WASHINGTON — Sikorsky has filed a protest with the Government Accountability Office over the U.S. Army’s contract award to Textron’s Bell to build the Future Long-Range Assault Aircraft, expected to be the service’s largest helicopter procurement in 40 years.
The GAO confirmed it has an “open protest filed today [Dec. 28] by Sikorsky Aircraft Corporation challenging the award of the Army’s Future Long Range Assault Aircraft (FLRAA).”
The government watchdog noted it is required to issue a decision no later than April 7, 2023.
The FLRAA competition pitted two aircraft head to head: Bell’s V-280 Valor, a tiltrotor aircraft, and Lockheed Martin’s Sikorsky and Boeing’s Defiant X, which features coaxial rotor blades. Both aircraft were designed to fit into the same footprint as a Black Hawk.
Paul Lemmo, Sikorsky’s president, said in a statement the team conducted “a thorough review of the information and feedback provided by the Army.”
“The data and discussions lead us to believe the proposals were not consistently evaluated to deliver the best value in the interest of the Army, our soldiers and American taxpayers,” he said.
The deal for the next-generation helicopter is worth up to $1.3 billion and is set to replace about 2,000 Black Hawk utility helicopters. FLRAA will not serve as a 1-to-1 replacement for existing aircraft, but it will take over the roles of the Black Hawk — long the workhorse of the Army for getting troops to and around the battlefield — around 2030.
The engineering and manufacturing development as well as the low-rate production phase could be worth roughly $7 billion. If the full complement of aircraft are purchased across the entire life of the fleet, the program could be worth around $70 billion to include potential foreign military sales, the Army’s program executive officer for aviation, Maj. Gen. Rob Barrie, said during a Dec. 5 media roundtablefollowing the Army’s selection of Bell.

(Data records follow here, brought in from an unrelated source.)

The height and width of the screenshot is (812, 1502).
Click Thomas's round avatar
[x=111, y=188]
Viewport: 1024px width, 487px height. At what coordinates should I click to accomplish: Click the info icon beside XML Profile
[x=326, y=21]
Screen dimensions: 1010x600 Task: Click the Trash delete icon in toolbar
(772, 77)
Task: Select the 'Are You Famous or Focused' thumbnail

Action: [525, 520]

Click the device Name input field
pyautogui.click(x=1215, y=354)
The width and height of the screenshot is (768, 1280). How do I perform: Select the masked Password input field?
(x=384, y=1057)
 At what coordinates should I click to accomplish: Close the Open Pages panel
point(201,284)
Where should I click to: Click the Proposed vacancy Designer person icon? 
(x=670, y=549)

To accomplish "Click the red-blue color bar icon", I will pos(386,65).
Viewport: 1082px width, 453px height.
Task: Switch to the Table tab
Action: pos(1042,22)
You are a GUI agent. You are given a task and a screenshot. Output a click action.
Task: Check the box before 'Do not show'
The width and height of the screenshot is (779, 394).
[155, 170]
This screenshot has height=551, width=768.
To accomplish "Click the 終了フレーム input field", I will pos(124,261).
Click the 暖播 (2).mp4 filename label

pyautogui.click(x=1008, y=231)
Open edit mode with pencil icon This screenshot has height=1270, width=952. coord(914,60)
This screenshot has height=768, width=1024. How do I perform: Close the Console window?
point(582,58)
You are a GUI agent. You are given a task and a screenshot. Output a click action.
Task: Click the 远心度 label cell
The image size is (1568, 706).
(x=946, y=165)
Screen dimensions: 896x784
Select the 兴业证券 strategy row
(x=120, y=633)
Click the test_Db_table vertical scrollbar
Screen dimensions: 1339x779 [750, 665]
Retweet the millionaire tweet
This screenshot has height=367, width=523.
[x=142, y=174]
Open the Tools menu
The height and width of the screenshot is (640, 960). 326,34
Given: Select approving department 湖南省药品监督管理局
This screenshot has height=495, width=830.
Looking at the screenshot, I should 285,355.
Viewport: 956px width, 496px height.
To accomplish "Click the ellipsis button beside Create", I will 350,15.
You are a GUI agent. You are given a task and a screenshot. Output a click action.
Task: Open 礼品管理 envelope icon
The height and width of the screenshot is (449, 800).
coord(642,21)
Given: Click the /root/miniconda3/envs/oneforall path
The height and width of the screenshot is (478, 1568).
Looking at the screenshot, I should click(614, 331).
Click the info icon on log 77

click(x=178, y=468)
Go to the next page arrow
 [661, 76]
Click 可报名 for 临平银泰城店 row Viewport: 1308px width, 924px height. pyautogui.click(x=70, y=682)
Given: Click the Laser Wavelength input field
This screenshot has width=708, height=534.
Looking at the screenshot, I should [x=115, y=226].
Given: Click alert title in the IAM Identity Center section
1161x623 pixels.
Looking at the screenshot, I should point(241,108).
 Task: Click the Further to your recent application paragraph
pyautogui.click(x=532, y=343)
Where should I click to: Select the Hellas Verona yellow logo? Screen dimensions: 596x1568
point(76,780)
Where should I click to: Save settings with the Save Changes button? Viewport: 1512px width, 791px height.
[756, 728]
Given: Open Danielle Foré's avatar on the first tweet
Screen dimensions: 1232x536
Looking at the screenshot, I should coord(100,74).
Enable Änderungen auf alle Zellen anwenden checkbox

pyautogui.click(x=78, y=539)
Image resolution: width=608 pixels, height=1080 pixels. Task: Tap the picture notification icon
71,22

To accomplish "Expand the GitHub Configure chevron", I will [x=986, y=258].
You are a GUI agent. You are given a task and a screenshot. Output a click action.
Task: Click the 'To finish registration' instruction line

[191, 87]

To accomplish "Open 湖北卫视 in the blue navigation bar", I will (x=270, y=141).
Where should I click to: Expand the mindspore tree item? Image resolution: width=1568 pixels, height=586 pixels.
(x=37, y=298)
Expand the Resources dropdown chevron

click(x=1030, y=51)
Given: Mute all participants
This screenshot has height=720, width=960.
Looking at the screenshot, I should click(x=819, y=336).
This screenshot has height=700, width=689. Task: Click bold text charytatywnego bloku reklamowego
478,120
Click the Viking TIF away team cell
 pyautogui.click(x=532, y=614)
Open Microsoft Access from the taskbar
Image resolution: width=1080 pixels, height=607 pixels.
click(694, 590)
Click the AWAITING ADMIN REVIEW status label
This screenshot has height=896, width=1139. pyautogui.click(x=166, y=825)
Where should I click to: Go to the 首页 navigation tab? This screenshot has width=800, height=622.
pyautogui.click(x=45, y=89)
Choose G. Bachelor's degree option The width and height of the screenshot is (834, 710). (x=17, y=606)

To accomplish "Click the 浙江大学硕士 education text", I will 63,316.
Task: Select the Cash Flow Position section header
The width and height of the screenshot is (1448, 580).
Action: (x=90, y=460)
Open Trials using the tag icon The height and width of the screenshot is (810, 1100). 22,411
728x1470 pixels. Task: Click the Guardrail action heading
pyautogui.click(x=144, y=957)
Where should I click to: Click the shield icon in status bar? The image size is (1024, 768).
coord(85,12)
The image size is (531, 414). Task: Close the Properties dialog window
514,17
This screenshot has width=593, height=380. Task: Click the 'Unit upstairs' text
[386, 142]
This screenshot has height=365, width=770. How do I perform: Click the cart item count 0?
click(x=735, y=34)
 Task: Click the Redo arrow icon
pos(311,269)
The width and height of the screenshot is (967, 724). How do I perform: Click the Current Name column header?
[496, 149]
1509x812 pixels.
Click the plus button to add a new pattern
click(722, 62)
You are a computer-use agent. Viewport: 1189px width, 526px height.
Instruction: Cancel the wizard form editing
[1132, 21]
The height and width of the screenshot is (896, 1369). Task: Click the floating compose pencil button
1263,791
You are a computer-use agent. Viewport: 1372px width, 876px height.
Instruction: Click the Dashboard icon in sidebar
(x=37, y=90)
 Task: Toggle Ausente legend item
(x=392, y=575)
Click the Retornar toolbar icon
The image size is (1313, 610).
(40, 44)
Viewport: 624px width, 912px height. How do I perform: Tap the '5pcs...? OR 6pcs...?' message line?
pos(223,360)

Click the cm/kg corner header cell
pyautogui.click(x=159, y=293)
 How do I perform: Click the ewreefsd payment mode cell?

Army officials said the service sought to ensure the FLRAA program decision would be unassailable. Yet, Army acquisition chief Doug Bush said during the Dec. 5 briefing that the service “anticipated [a protest] potentially happening and [has] accounted for that in our timelines.”
In a statement Wednesday, an Army spokesman said the service “will comply with GAO requirements,” adding that the Army will not be making further comment.
Bell did not immediately respond to a request for comment.